However, co-infection with a virus cannot be ruled out since viral
culture/serological studies could not be carried out.
The second hypothesis has been proposed by Lapresle,
et al. [8]. They demonstrated the existence of ischemia in the roots
of the glossopharyngeal and vagus nerves. The cause of this ischemia is
not known and viral infection induced vasculitis cannot be ruled out.
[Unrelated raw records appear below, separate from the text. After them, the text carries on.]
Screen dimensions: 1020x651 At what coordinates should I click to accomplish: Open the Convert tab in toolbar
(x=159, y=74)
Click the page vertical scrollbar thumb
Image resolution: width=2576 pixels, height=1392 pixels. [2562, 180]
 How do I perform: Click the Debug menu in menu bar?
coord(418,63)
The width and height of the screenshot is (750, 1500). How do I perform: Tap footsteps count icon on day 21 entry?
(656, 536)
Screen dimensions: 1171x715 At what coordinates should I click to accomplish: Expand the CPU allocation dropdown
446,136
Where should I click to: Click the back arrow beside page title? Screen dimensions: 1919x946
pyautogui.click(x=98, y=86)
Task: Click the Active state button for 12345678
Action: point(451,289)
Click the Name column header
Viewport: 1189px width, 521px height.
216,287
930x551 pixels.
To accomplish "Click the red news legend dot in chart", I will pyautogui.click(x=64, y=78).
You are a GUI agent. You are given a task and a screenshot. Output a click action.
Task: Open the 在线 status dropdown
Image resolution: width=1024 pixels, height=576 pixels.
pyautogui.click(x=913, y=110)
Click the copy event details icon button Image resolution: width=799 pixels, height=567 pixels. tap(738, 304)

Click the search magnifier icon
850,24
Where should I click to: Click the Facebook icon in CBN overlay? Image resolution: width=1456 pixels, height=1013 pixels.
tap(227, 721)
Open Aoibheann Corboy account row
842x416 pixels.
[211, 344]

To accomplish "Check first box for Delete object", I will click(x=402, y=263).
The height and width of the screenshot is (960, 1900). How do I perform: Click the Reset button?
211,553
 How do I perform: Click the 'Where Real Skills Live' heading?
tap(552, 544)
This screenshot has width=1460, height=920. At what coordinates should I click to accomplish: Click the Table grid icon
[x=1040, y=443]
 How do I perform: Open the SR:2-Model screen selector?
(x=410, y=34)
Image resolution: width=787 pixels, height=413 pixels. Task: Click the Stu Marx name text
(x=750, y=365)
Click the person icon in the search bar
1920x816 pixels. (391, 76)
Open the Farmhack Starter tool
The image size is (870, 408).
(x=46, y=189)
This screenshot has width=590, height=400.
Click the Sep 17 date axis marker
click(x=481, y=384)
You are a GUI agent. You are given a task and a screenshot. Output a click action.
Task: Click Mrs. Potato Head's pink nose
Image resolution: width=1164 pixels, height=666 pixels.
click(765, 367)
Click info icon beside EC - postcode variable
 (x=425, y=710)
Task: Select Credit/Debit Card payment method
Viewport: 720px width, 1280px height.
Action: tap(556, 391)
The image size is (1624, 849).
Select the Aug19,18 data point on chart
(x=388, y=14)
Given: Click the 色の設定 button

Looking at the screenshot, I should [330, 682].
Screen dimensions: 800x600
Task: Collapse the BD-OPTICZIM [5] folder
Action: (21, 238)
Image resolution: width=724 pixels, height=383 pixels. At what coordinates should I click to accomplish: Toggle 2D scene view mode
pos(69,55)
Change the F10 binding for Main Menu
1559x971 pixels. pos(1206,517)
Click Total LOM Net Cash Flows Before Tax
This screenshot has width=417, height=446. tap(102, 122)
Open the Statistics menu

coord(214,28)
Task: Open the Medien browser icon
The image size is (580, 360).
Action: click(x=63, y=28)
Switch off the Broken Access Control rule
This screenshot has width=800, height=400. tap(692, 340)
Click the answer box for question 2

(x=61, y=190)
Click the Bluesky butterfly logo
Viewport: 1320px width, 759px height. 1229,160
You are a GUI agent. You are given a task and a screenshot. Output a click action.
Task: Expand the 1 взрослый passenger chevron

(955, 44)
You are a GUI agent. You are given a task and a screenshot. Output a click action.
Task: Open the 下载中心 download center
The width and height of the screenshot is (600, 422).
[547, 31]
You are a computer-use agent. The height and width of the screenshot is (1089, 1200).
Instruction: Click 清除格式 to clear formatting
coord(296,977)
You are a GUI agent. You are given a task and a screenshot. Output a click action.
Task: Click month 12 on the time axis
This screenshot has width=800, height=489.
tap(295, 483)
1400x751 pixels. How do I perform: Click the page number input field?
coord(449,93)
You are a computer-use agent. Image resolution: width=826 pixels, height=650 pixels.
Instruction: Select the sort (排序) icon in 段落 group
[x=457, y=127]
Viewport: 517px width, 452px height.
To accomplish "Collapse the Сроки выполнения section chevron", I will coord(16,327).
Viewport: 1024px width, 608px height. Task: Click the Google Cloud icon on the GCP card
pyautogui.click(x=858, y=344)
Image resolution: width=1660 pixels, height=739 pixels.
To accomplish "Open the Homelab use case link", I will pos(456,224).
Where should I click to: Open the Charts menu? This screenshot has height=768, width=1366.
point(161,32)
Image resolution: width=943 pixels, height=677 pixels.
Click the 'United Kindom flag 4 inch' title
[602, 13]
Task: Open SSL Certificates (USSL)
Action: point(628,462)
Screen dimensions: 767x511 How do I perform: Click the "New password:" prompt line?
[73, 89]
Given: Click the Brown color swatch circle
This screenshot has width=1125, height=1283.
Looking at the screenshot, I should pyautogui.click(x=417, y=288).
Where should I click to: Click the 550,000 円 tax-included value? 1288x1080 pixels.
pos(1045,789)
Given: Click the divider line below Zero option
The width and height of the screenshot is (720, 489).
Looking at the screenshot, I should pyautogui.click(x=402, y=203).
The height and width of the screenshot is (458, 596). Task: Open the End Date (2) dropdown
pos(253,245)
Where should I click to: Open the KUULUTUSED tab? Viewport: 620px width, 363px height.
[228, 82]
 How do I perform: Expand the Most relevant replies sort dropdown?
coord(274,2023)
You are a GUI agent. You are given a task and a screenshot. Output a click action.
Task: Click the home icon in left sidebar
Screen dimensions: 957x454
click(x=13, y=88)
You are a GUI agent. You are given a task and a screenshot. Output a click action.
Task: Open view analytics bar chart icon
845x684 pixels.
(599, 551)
Either of the aforementioned scenarios would lead to lower motor neuron
neuropathy manifesting as palatopharyngeal incompetence. The higher
incidence of the condition in childhood is possibly due to immature neural
tissue that is rendered more susceptible than in adults.
Other possibilities considered were Guillain-Barre
syndrome, vascular insults, posterior fossa tumors, syringobulbia, and
inflammatory diseases affecting brainstem nuclei. Detailed pharyngeal and
neurologic examination, evaluation of cerebrospinal fluid, and MRI of the
brain and upper cervical region were unremarkable. We consider the
paralysis in our case to be idiopathic because all the evaluations were
negative.
The prognosis of the disorder is excellent with
complete recovery in >85% cases [5], and only one recurrence reported till
date [7]. There is no specific treatment; oral glycerol and steroids have
been used and complete recovery has been reported even without any
treatment [3]. We managed the case with short course of steroids without
any side effects, and the child started improving from day four and the
recovery was complete by day eleven. Several reports suggest initiation of
recovery by tenth day and reversal of pharyngeal weakness by 4-7 weeks
without the use of steroids [3,5]. Nonetheless, further reports focusing
on the therapeutic aspect are desired, before a recommendation is made.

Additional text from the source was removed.